Which is, of course, what has happened.

*** “We obviously had a bubble,” said Frank Zarb, chairman of the Nasdaq, in a speech in China, “and the bubble has been corrected.” Well…there you are. The worst is over. It’s clear skies from here on. “The correction…was expected and very healthy.”

*** Do these guys make this stuff up as they go? I don’t recall Mr. Zarb warning investors of a coming correction. And what’s healthy about a shock that leaves tech and Internet stocks trading at 100 times earnings — as Dell is? C’mon…this market doesn’t call for a correction…it calls for a purge or maybe an exorcist.
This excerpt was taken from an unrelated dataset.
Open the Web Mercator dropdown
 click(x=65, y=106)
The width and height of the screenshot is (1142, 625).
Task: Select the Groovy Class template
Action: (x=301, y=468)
*** The Tokyo market is up this morning…but it’s the employment data in the United States, due out this morning, that will probably set the tone for the day. It’s Friday, though, and the market is on edge. Savvy investors may not want to hold big positions in vulnerable stocks over the weekend.

*** The euro has sunk to 95 cents.

*** Bonds, gold and oil all fell yesterday. Not a lot…but enough to keep the worry of deflation alive.

*** More stocks advanced than declined yesterday…1,861 to 1,634. And there were 43 new highs against 32 new lows. These are healthy signs.

*** An article from “NY Times” news service shows that employee stock options at Cisco, one of Abby’s magnificent 7, totalled a quarter of the company’s earnings. These disguised labor costs continue to distort the real financial picture among the techs and Nets. More on that below…

*** After several days of rain, the sun is out in France this morning. In fact, it is a beautiful spring morning – – too nice a day to worry about the stock market. We’re here for the kids’ school vacation. I’ve been working every day…but trying to take off a couple of hours every afternoon to do something outside. The trouble is, there is so much work to be done outside it’s hard to come back in.

*** By the way, I noticed that we have begun addressing these letters to DR readers personally. A couple of readers have objected. I don’t have any strong feelings about it…do you?